時に、初めて会うのに、すでに出会ったことがあるような感覚になることがある。商標弁護士は、ロゴを見たとき同じような思いをすることがある。例えば、下図の「V」のように。青色と文字フォント、「V」はボルボ(VOLVO)の「V」に似ている気がする。
おそらく、ボルボがこの出願商標に対して異議を申立てた理由も同じような感覚からではないだろうか。ボルボには、サークル付きとサークル無しのロゴ商標が存在している。
ボルボは異議申立てにおいて、混同の虞があり、ボルボの評判を利用するものだと主張した。EUIPO(欧州連合知的財産庁)はその主張に懐疑的であった。EUIPOの判断は、出願商標は、ロゴの追加要素によって商標が異なるものと認識でき、またフォントは特殊なものではなく、ごく一般的なものであるため、似ているものの太さは少し異なっており同じものでない、というもので、商標が類似していないことから、評判に関する主張も棄却された。

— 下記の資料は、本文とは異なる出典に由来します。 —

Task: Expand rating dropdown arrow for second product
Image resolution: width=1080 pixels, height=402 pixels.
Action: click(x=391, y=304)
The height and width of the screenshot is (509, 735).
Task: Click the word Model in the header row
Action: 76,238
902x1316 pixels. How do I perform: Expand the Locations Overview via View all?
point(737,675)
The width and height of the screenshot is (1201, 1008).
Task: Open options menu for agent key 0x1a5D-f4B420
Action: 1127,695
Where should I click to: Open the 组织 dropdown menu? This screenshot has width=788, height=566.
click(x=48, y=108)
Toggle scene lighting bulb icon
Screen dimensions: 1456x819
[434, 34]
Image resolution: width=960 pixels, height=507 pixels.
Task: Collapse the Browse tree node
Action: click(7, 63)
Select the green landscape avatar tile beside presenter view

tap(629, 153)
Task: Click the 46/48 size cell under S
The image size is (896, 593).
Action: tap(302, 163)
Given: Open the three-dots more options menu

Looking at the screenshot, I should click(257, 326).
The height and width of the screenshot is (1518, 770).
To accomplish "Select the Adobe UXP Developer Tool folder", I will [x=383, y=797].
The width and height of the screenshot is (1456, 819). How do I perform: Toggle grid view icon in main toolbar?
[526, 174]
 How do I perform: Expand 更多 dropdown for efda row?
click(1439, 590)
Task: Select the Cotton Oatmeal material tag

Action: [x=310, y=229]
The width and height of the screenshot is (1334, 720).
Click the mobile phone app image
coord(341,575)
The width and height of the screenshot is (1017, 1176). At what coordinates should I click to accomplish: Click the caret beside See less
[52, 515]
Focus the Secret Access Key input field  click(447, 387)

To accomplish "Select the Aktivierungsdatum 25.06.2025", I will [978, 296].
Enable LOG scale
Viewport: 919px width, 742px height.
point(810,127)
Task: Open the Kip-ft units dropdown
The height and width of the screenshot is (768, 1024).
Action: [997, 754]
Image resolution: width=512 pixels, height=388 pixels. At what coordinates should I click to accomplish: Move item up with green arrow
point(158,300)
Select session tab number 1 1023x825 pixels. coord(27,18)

EUIPOの論法は、通常の商標の場合には論理的である一方、ボルボのような有名な商標に適用すべきではない。このような商標は、如何なる違法な関連付けからも保護されるべきである。「V」ロゴを見れば、直ちにボルボとの関連付けを感じるであろう。おそらくボルボ愛好家だから感じるのかもしれないが、EUIPOは、(しばしば模倣されるような)著名な商標の所有者の利益を損なわないよう判断してほしい。